Screen capture of the Evening Standard, September 4, 2016.
Screen capture of the Evening Standard, September 4, 2016.

I know I’m a bit behind, but we should be caught up this week. We watched the first episode last night. Based on its reviews and its ratings, ITV seems to have a big hit here.

At my birthday get-together back on Sunday, when I told her we’d recorded it, my 18 year old niece highly recommended it.

I asked: “Who’s playing Victoria?”

“Jenna Coleman,” she informed me.

I think my blank (now increasingly middle-aged) uncle expression must have revealed I didn’t quite know…

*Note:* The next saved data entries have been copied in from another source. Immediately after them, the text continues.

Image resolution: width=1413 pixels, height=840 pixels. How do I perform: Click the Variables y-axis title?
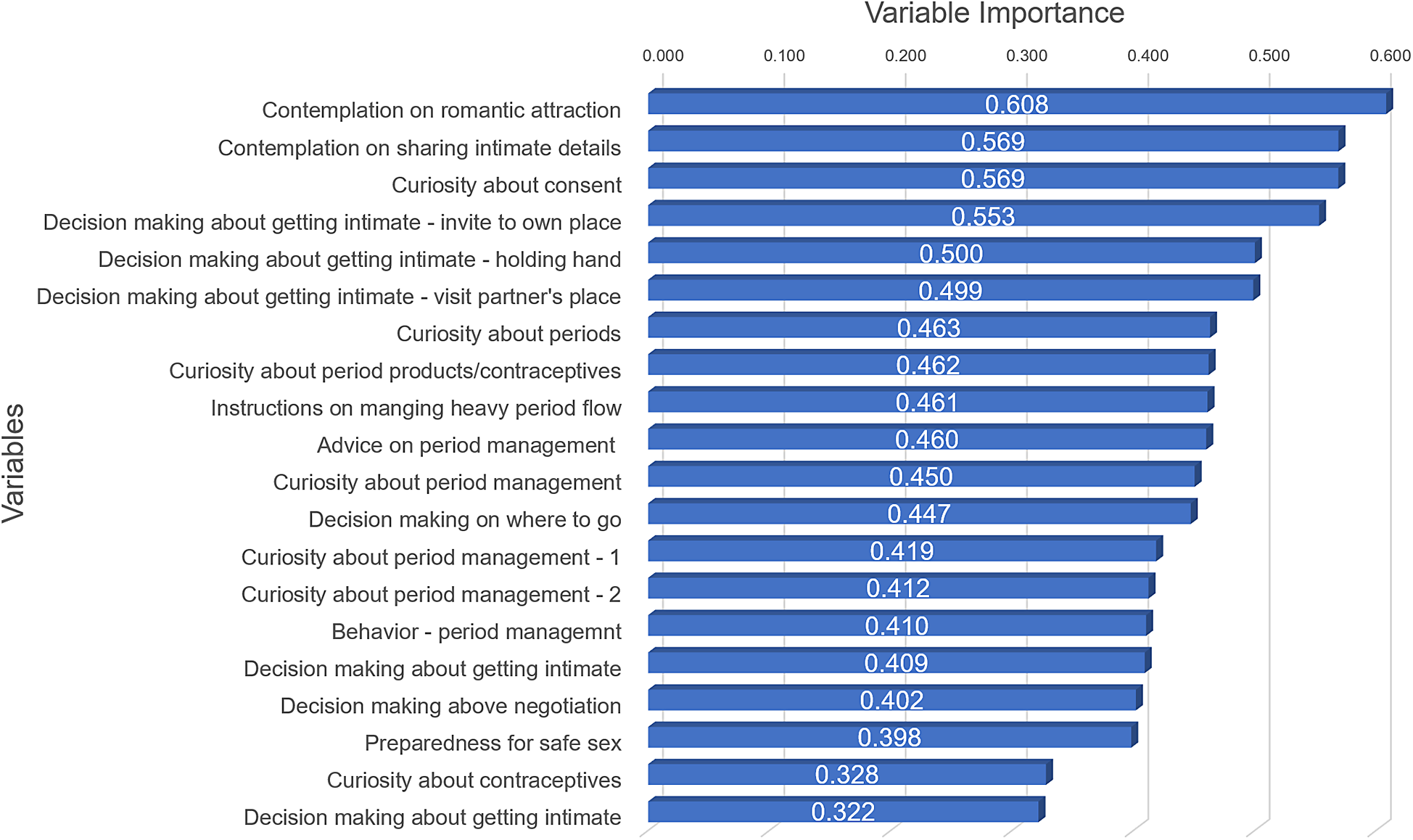[15, 463]
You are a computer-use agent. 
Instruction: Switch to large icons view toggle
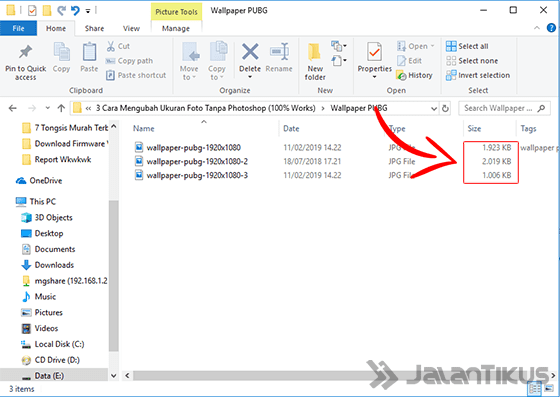pyautogui.click(x=549, y=388)
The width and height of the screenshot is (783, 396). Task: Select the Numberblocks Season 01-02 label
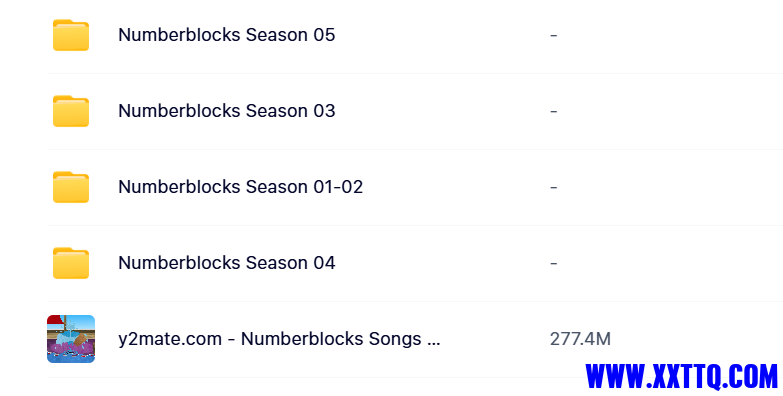tap(240, 187)

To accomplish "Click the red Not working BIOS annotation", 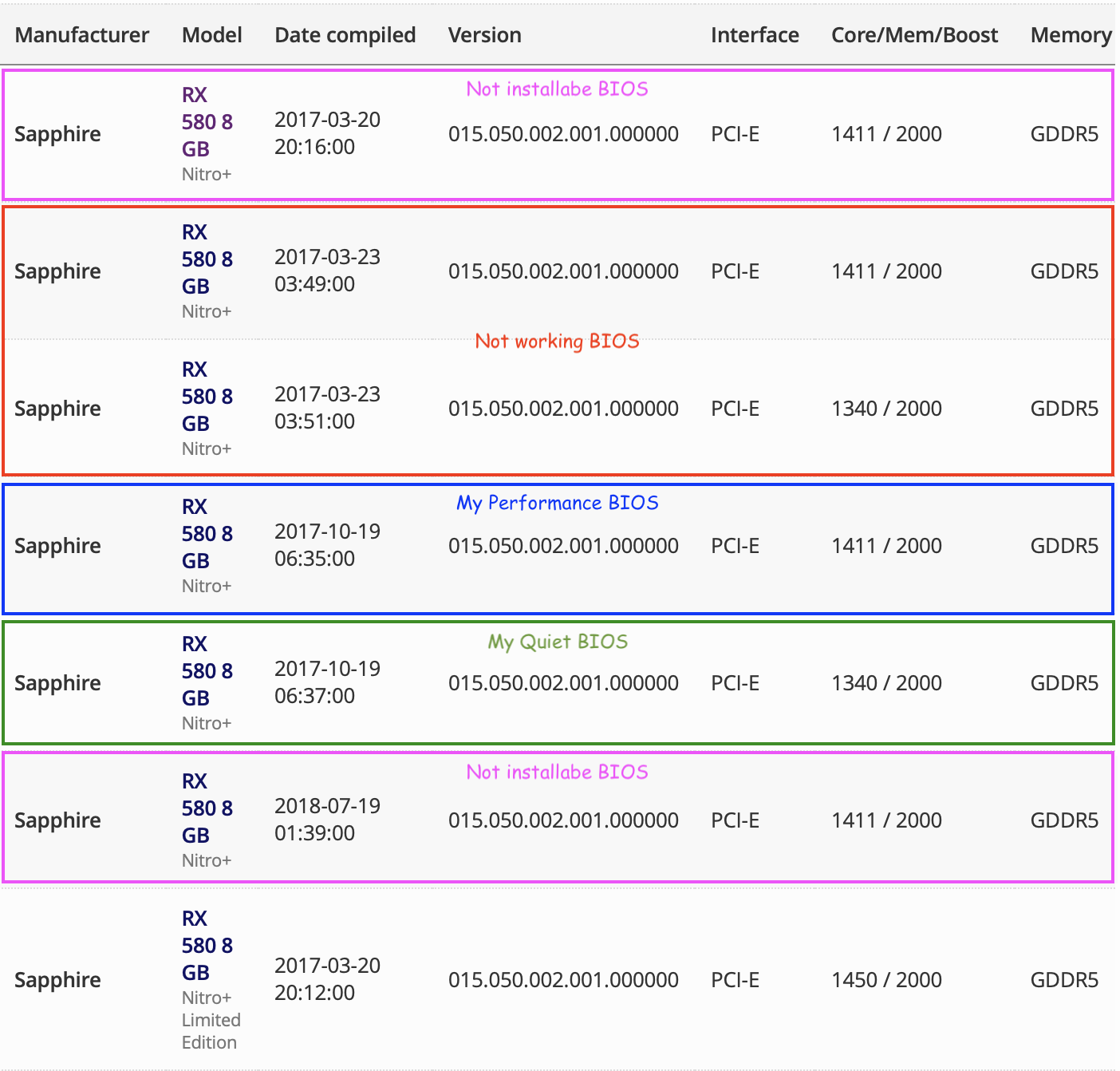I will (557, 342).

“She was on Doctor Who and Emmerdale….” she quickly added.

My niece supplies me, I suppose, necessary insight into what’s “cool” – or au courant perhaps, as we heard noted in the first episode – according to current 18 year old women in our early 21st century.

One thing “bookish” especially got my attention. It probably stemmed from her enthusiastic endorsement of the program. (It’s 8 U.K. episodes and – if it’s not already – I have to believe it will almost certainly be on PBS in the U.S. in the near future.) As I watched it, I thought: I understand….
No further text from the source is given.